EXTRACTED INFORMATION section start
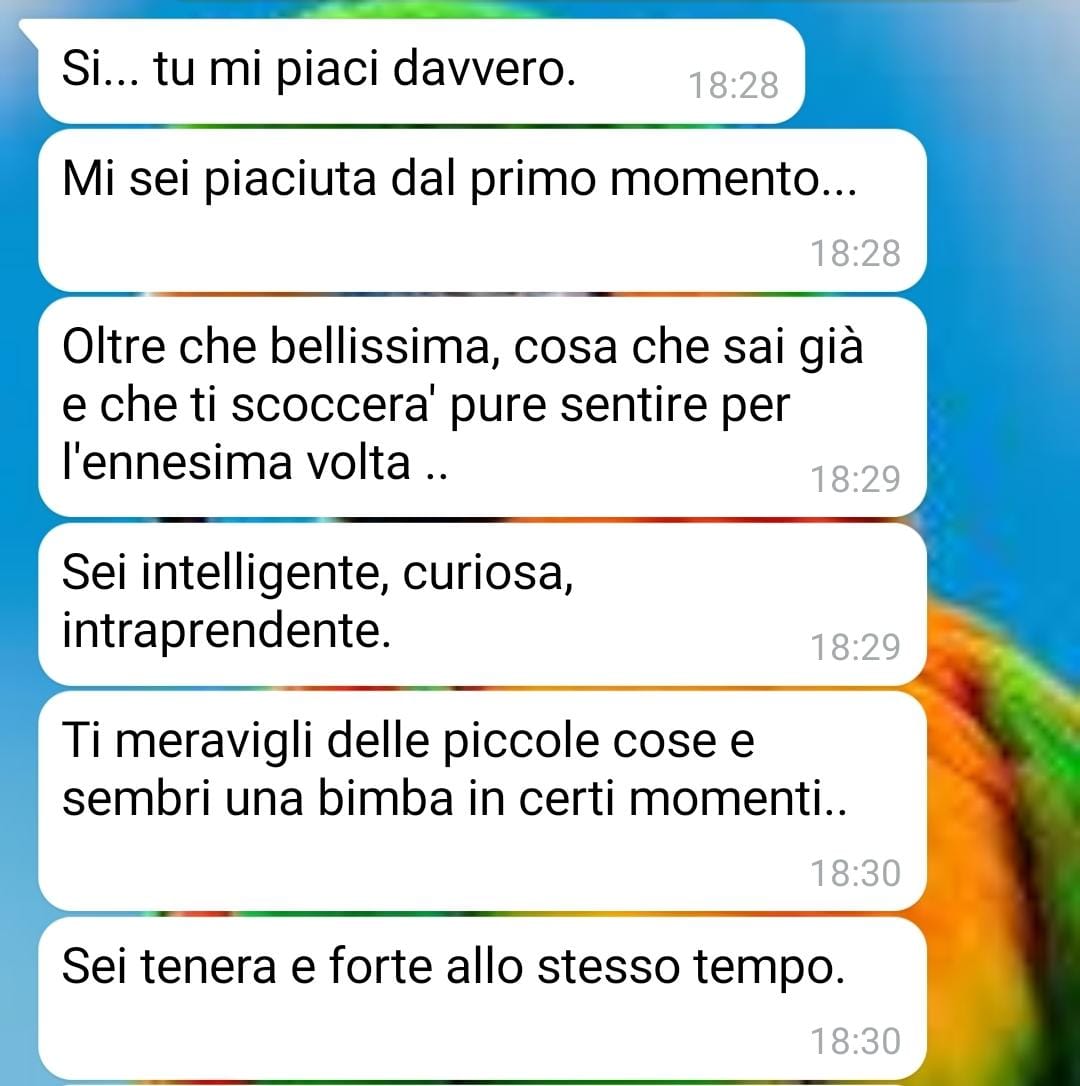Tap the 'Sei intelligente, curiosa, intraprendente.' message
This screenshot has width=1080, height=1086.
coord(482,604)
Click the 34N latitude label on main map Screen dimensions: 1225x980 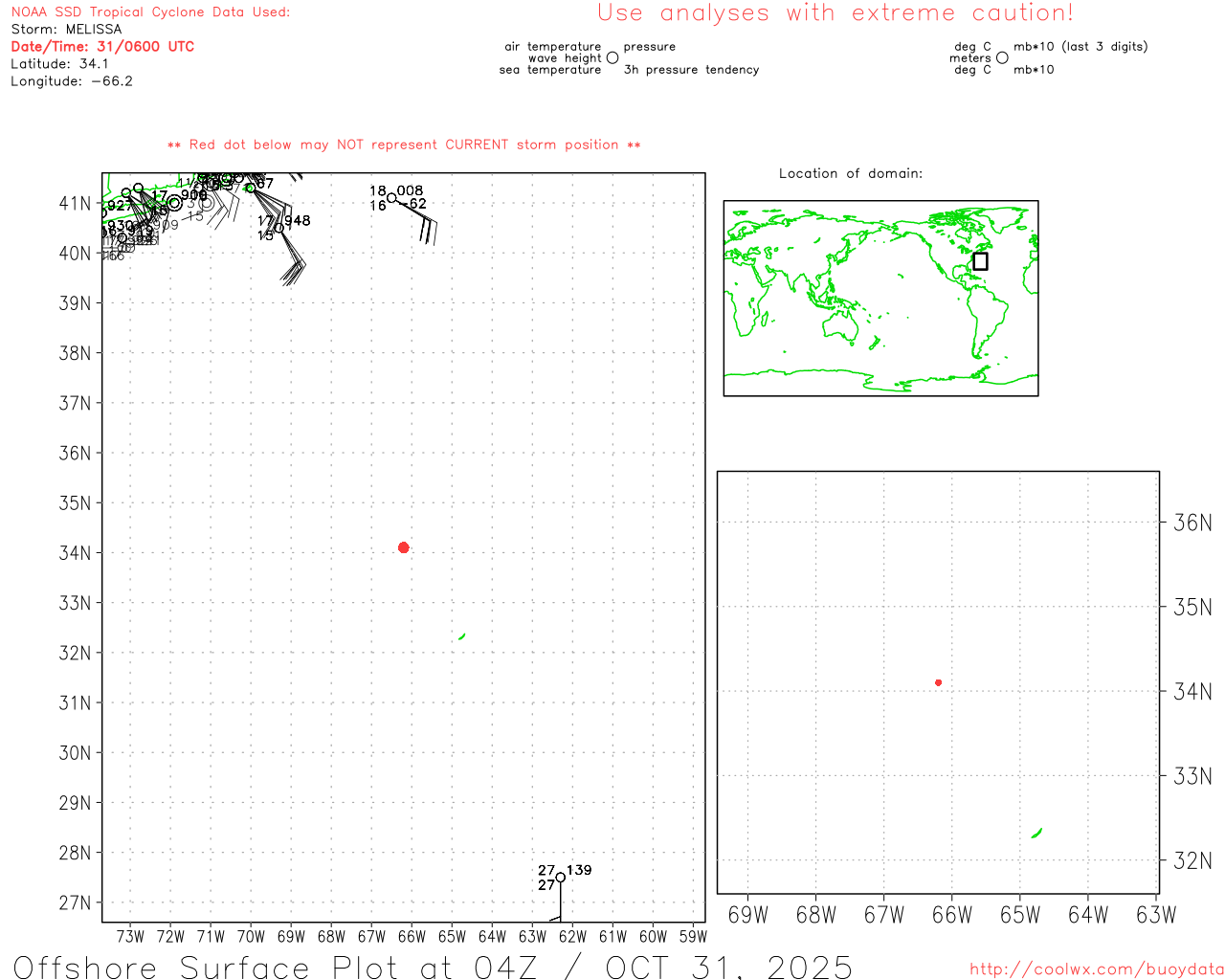[75, 553]
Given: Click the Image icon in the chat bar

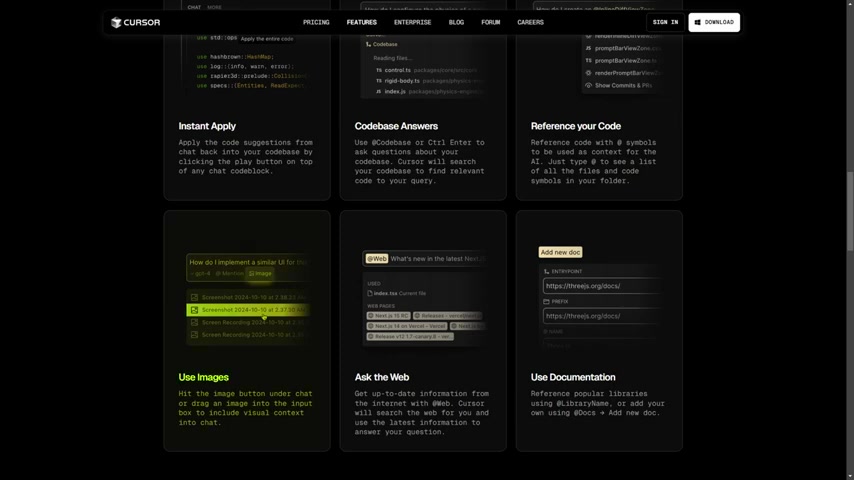Looking at the screenshot, I should click(x=253, y=273).
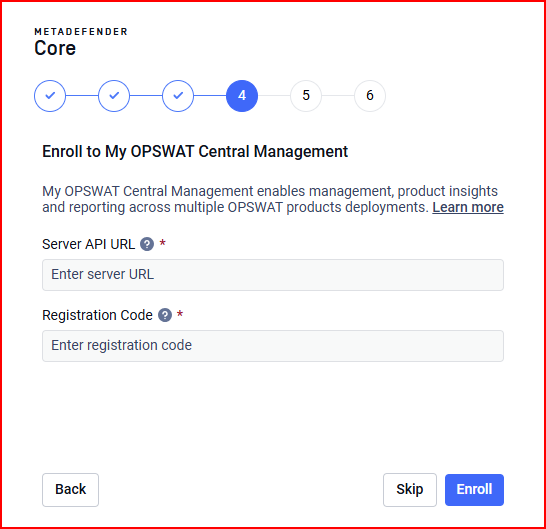Jump to step 6 in wizard
This screenshot has width=546, height=529.
point(370,96)
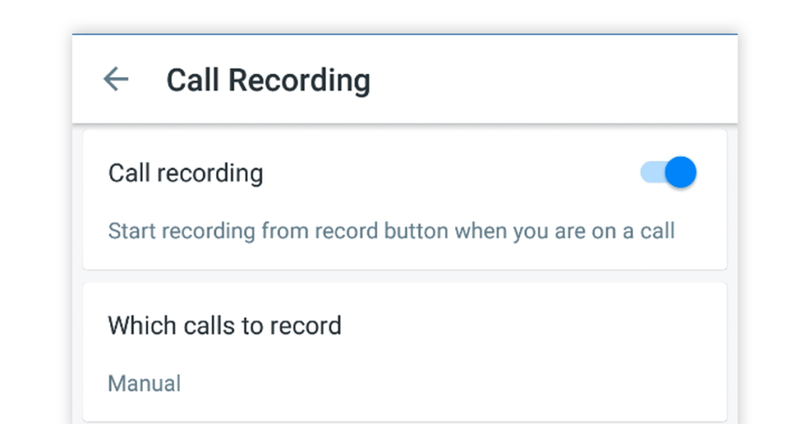Select the Manual value text

point(144,383)
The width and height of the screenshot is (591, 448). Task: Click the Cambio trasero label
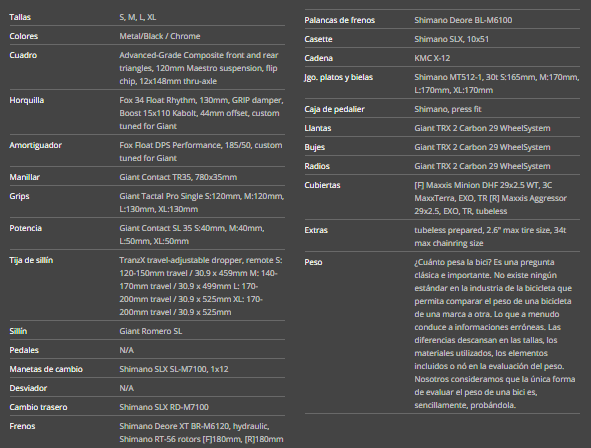[x=38, y=407]
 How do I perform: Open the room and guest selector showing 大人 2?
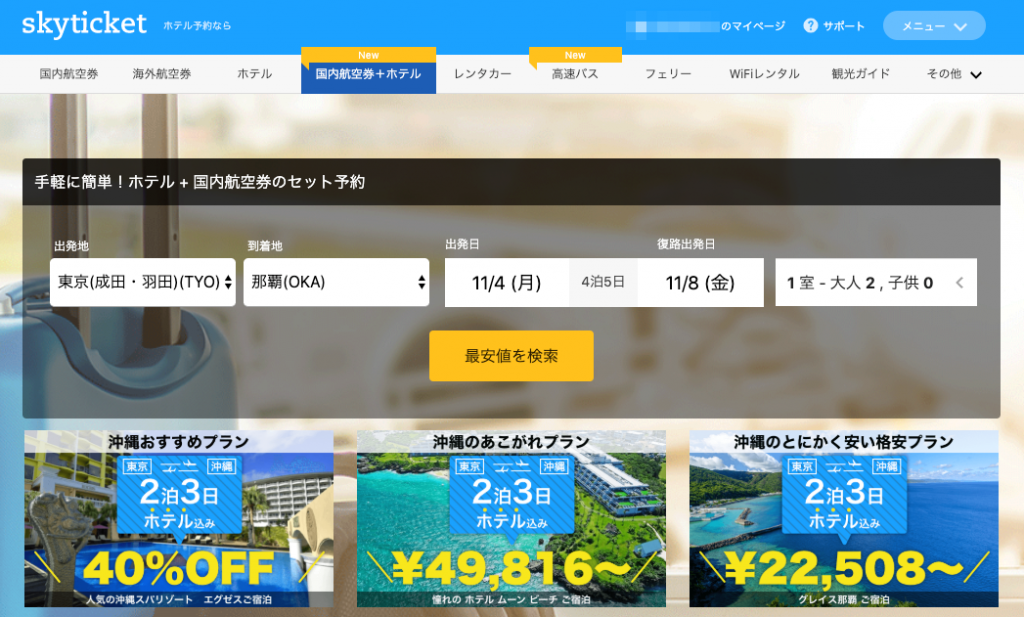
EXTRACTED INFORMATION section end
### EXERCISE PROMPT
When you reach the line that contains "The width and", start reproducing, and continue word for word to the end of the records; skip all pictures.

### ANSWER TO THE PROBLEM
The width and height of the screenshot is (591, 448). Task: Click the Cambio trasero label
[x=38, y=407]
 How do I perform: Open the room and guest selector showing 大人 2?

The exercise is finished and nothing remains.